In Dhrupad: Tradition and Performance in Indian Music, Ritwik Sanyal and Richard Widdess have provided an admirably erudite and thorough study of this venerable and hoary genre of North Indian classical music. Sanyal is a respected dhrupad singer and a scholar teaching at Banaras Hindu University; Widdess may be regarded as a leading Western-based scholar of Hindustani music, of the generation after Nazir Jairazbhoy and Harold Powers. The collaboration of these two experts constitutes a model for the sort of joint undertaking that should occur more often in the field of ethnomusicology. [End Page 671]

The introductory chapter of Dhrupad outlines the distinguishing features of dhrupad as a genre, and discusses aspects of its prevailing ideology and aesthetics, including the invocation, by both Muslim and Hindu exponents, of a spiritual, predominantly Hindu-based devotional orientation. In some respects, this quasi-sacred, ritualistic character presently ascribed to dhrupad stands in contrast with its overwhelmingly secular nature during the Mughal period, and its patronage, in various historical contexts, by Hindu, Muslim, and even Sikh establishments. The second chapter, drawing from the relatively few relevant historical sources, plausibly reconstructs the genre's development from a desi (regional) genre of fifteenth-century Gwalior to a celebrated idiom of the Mughal courts. In the subsequent centuries, the authors note, the emphasis on compositions and composing gave way to a foregrounding of style and interpretation, both as focuses of interest and as features distinguishing the genre from the emerging khyâl, which, from the eighteenth century on, came to usurp dhrupad's popularity and pre-eminence. As the authors also note, although dhrupad achieved a certain pan-regional status as a court and concert genre, its decline relative to khyâl seems to have paralleled the shift of the Mughal court from Agra and the Gwalior region to Delhi in the seventeenth century.

Chapter 3 discusses the somewhat ambiguous notion of the four bánis, which, in the realm of dhrupad, have since the nineteenth century connoted categories in some ways corresponding variously to distinctive stylistic approaches and/or gharânas (family musical lineages). The following chapter focuses on the Dagar family tradition, which has enjoyed the greatest vitality and prominence in the last century, and of which Sanyal is himself a disciple and exponent. The authors note the venerable heritage of this family line, whose members legitimize their origins in Hindu temples, Mughal courts, and Sanskrit treatises; they also, however, call attention to their innovations, especially the emphasis on âlâp and on rhythmic effects (laykari) which the 'elder Dagar brothers' (Moinuddin and Aminuddin) promoted in the mid-twentieth century.
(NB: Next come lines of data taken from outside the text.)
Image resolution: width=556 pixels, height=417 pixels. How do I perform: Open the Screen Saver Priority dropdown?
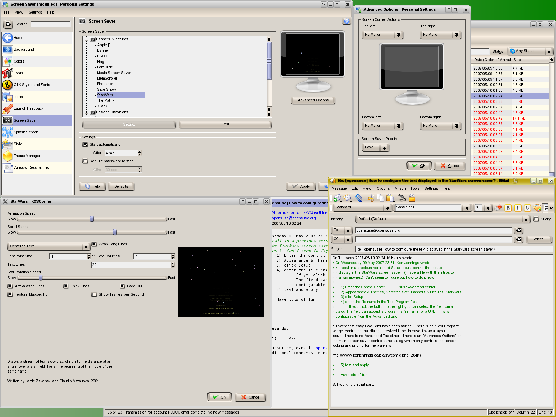coord(375,147)
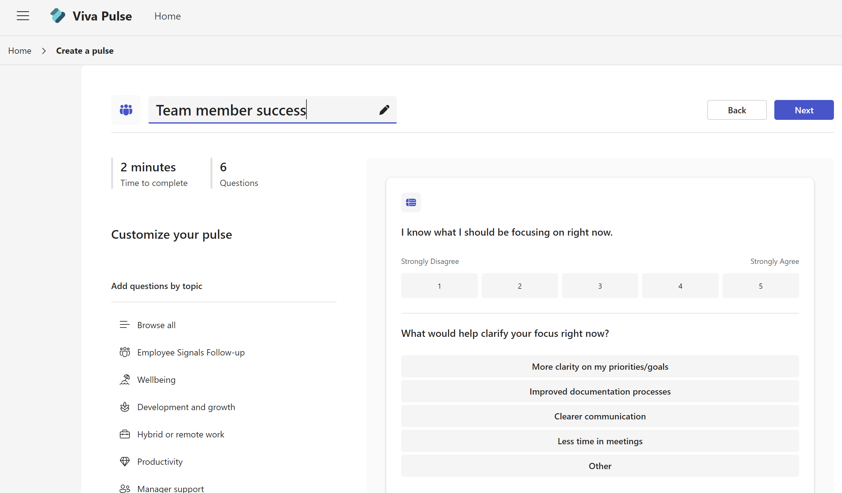Select More clarity on priorities option
This screenshot has width=842, height=493.
599,366
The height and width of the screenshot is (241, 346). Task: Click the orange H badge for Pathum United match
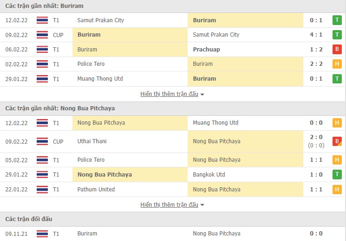point(337,190)
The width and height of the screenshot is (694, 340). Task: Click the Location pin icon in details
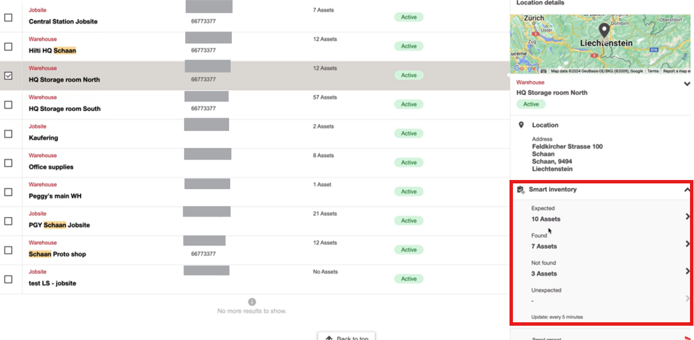point(521,125)
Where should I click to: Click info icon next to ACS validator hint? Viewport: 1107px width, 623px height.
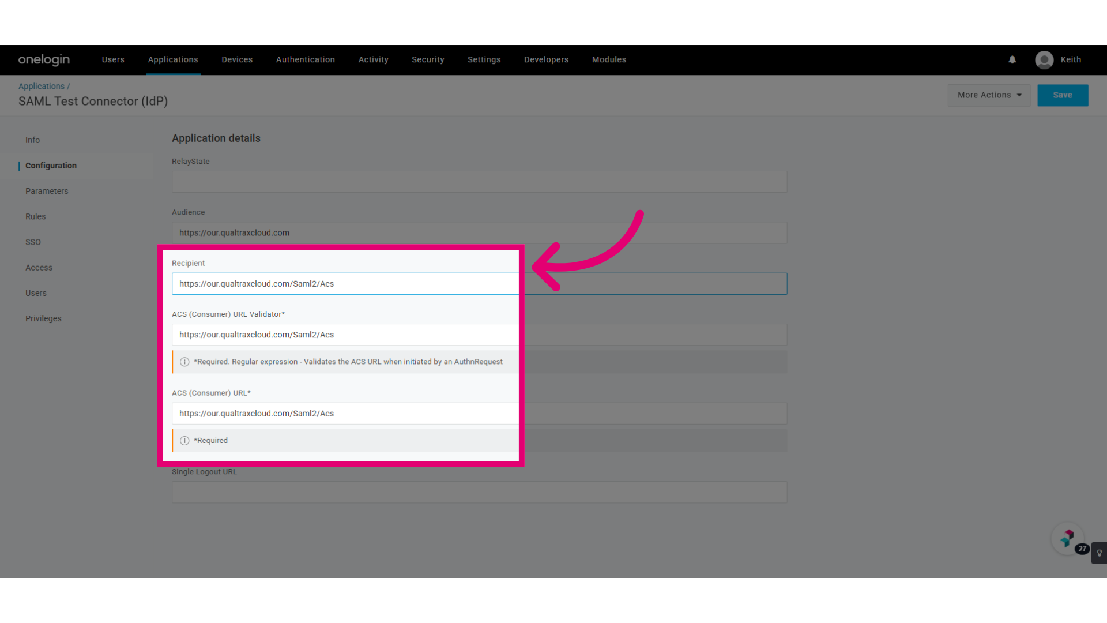(185, 362)

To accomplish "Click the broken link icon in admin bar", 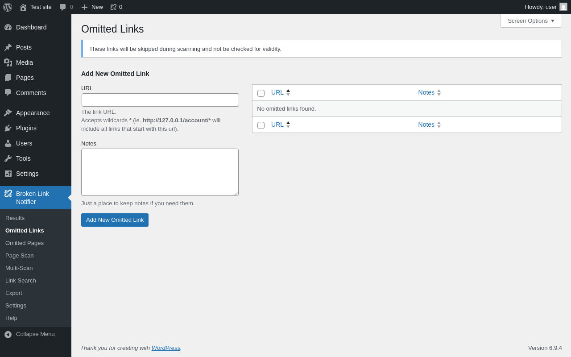I will pyautogui.click(x=113, y=7).
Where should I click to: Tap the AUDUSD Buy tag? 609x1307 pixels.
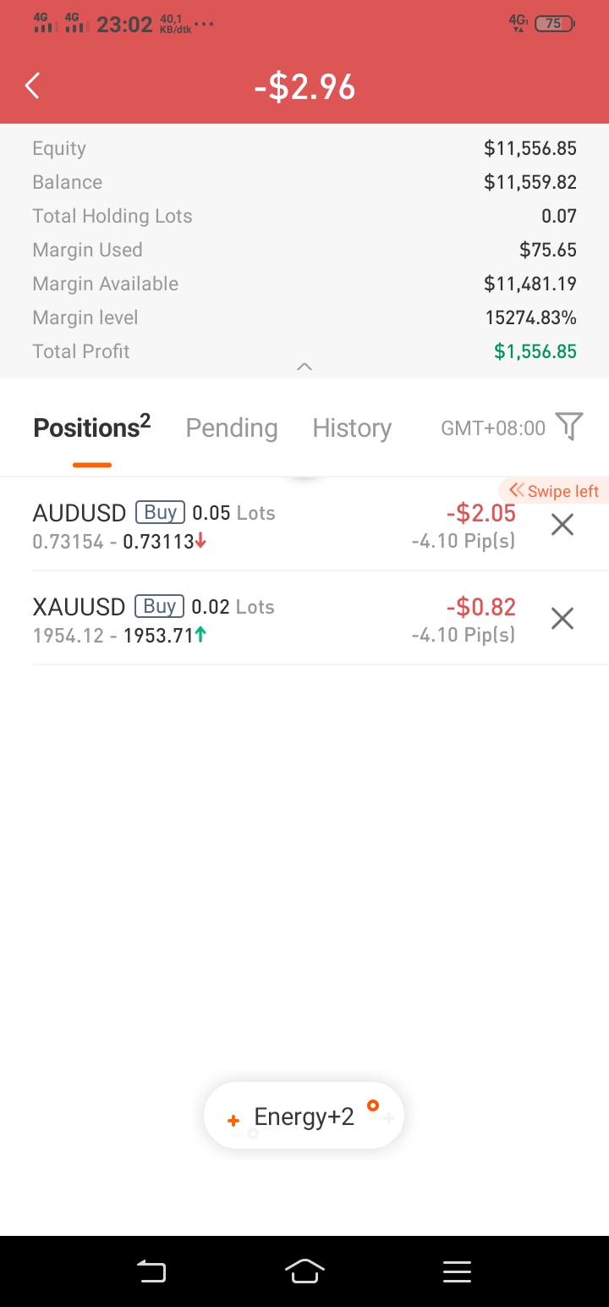click(160, 512)
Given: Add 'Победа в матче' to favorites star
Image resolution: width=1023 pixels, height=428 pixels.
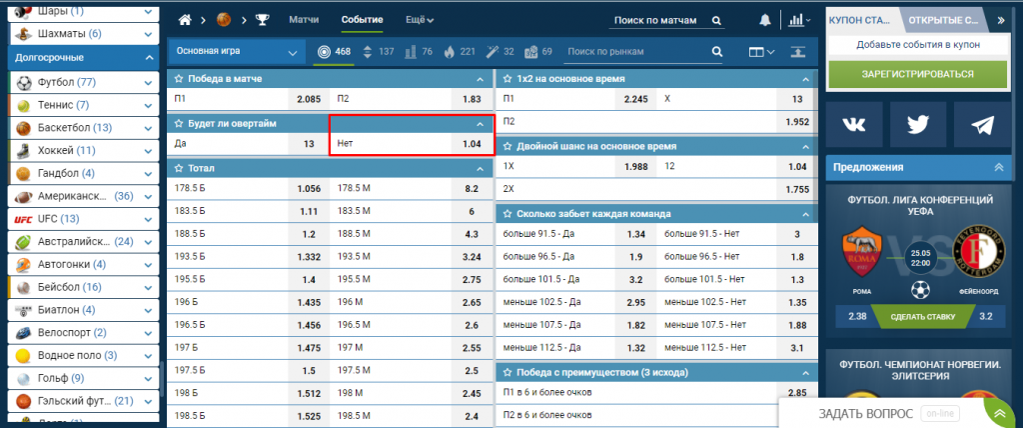Looking at the screenshot, I should point(179,77).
The next four chapters are devoted to stylistic analysis. Chapter 5 looks in detail at âlâp, situating it in the context of historical counterparts suggested or documented since the ninth century ce, and illustrating the use of various lakshanas—in this case, technical Hindi/Sanskrit terms for particular ornaments and effects. Despite the utility of these and other Sanskritic terms, the authors mention the paucity or inadequacy of terms for other aspects of form and structure, obliging them, for example, to coin such neologisms as 'medium âlâp' for the overtly pulsed section of âlâp (referred to in instrumental music as jor). Chapter 6 analyses in detail an individual âlâp, sung in rág Multâni by Sanyal, which is transcribed in full and included on the compact disc accompanying the volume. Although the first section of âlâp is generally and justifiably regarded as free-rhythmic, the authors, elaborating a notion explored by Martin Clayton, show how a subtle pulse is often suggested. This pulse and other features are clearly evident in the transcription of the âlâp, which combines staff notation, Indian sargam (solfège), and digitally generated spectrogram charts. Such graphs have started to appear in more and more publications, as the technology to produce them has become accessible. Often they tend to function as...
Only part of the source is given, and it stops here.